• Source document:

One final note on hiking the Fay Canyon Trail – right before you finish the hike and reach the trailhead, there are a few small clearings that make for ideal, shady, picnic spots. I always enjoy ending a hike with a little picnic, especially if I’m hiking with my husband, son, or other family members! Whether you are hiking Fay Canyon with others or not, it is always helpful to know there are some spots to stop, catch your breath, and possibly have a little snack before finishing the hike and returning back to your car.
What Gear Do You Need to Hike Fay Canyon?
Because this is a short day hike, most of what you need can fit in a small day pack, or a hydration waistbelt. Here’s what you should bring with you:
- Plenty of Water – even though it is a short hike, always have plenty of water with you, especially if you are hiking during the warmer months! You can use a running hydration belt like this one that transports a water bottle, with plenty of room for small personal items too. Or you could opt for a small daypack like my favorite Osprey Daylite that can carry a hydration bladder, like this Platypus water bladder. Or, another one of my go to’s for transporting water is this Camelbak hydration vest, which can also carry a water bladder, or two small water bottles like these.

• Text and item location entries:
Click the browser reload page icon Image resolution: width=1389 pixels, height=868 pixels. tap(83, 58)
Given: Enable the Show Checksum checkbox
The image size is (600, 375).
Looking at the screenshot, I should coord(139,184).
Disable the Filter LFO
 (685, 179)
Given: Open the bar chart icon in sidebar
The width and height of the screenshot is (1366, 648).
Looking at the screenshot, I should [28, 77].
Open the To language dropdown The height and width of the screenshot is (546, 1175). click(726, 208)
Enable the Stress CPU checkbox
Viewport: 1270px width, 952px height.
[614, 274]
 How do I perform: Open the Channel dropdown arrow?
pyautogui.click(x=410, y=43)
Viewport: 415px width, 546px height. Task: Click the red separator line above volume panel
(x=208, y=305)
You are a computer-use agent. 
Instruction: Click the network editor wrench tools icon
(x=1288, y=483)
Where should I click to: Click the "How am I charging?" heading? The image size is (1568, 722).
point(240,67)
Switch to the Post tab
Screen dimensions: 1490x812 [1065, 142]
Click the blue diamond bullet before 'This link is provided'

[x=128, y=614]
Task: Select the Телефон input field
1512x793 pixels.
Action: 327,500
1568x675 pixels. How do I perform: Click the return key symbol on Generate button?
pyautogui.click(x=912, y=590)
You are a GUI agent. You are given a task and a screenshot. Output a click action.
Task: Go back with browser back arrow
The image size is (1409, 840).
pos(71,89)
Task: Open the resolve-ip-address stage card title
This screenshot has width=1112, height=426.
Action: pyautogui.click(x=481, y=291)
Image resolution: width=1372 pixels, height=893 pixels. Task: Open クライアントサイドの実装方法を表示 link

• Exercise tasks:
A – List every brand name that appears in the Fay Canyon hiking text.
B – Using the Fay Canyon hiking text, answer each question on its own line:
(i) How are the small clearings near the trailhead described?
(ii) According to the text, what can most of the needed gear fit in?
(iii) Besides a water bladder, what can the Camelbak hydration vest carry?

• Complete answers:
A – Osprey, Platypus, Camelbak

B –
(i) As ideal, shady picnic spots.
(ii) A small day pack or a hydration waistbelt.
(iii) Two small water bottles.